37,38. Bina ustası olan ve dalgıçlık yapan her bir şeytanı, bukağılara bağlı olarak diğerlerini de, onun emrine verdik.
39. “İşte bu bizim ihsanımızdır. Artık sen de (istediğine) hesapsızca ver yahut verme” dedik.
40. Şüphesiz katımızda onun için bir yakınlık ve dönüp geleceği güzel bir yer vardır.
41. (Ey Muhammed!) Kulumuz Eyyûb’u da an. Hani o, Rabbine, “Şeytan bana bir yorgunluk ve azap dokundurdu” diye seslenmişti.
42. Biz de ona, “Ayağını yere vur! İşte yıkanacak ve içecek soğuk bir su” dedik.
43. Biz ona tarafımızdan bir rahmet ve akıl sahiplerine bir öğüt olmak üzere ailesini ve onlarla birlikte bir o kadarını bahşettik.
44. Şöyle dedik: “Eline bir demet sap al ve onunla vur, yeminini bozma.”5 Gerçekten biz Eyyûb’u sabreden bir kimse olarak bulduk. O ne güzel bir kuldu! O, Allah’a çok yönelen bir kimse idi.

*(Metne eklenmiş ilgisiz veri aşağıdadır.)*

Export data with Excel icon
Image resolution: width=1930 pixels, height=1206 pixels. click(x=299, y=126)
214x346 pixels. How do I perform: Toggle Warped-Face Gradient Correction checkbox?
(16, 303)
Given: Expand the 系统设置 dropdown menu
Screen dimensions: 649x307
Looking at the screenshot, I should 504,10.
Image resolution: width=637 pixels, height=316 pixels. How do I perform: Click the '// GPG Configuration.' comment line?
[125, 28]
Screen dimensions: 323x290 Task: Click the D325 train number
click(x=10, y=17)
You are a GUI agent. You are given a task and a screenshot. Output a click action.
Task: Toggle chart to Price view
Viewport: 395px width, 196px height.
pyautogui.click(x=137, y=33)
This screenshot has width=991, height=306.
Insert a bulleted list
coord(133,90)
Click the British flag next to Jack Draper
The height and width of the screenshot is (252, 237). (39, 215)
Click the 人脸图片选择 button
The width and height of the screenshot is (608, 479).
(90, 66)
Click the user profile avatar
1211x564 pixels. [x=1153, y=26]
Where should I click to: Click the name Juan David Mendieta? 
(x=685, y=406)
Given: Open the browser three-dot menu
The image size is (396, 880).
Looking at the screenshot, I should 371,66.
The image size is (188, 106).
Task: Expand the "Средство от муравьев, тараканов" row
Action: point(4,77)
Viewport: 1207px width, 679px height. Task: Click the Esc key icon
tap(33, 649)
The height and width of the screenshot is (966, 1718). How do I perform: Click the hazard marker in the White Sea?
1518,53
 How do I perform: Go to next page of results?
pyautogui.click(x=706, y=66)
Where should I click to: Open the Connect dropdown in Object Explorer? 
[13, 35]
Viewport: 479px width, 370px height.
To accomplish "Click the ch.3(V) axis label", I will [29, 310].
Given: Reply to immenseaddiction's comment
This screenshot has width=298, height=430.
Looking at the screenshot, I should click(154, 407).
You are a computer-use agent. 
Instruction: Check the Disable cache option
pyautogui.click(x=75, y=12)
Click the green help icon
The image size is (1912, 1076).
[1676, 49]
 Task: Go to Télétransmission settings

45. (Ey Muhammed!) Güçlü ve basiretli kullarımız İbrahim’i, İshak’ı ve Yakub’u da an.
46. Şüphesiz biz onları, ahiret yurdunu düşünme özelliği ile (temizleyip) ihlâslı kimseler kıldık.
47. Şüphesiz onlar, bizim katımızda hayırlı, seçkin kimselerdendir.
48. (Ey Muhammed!) İsmail, el-Yesa’ ve Zülkifl’i de an. Onların her biri iyi kimselerdi.
49,50. Bu bir öğüttür. Allah’a karşı gelmekten sakınanlar için elbette güzel bir dönüş yeri, kapıları kendilerine açılmış olarak Adn cennetleri vardır.
51. Onlar orada koltuklara yaslanmış olarak pek çok meyveler ve içecekler isterler.
52. Yanlarında gözlerini kendilerinden ayırmayan yaşıt eşler vardır.
53. İşte bunlar, hesap günü için size vaad edilenlerdir.
54. İşte bu bizim verdiğimiz rızıktır. Ona asla tükenme yoktur.
55,56. İşte böyle! Şüphesiz azgınlar için elbette kötü bir dönüş yeri, cehennem vardır. Onlar oraya girerler. Orası ne kötü bir yataktır!
57. İşte (azap), onu tatsınlar: Bir kaynar su ve bir irin.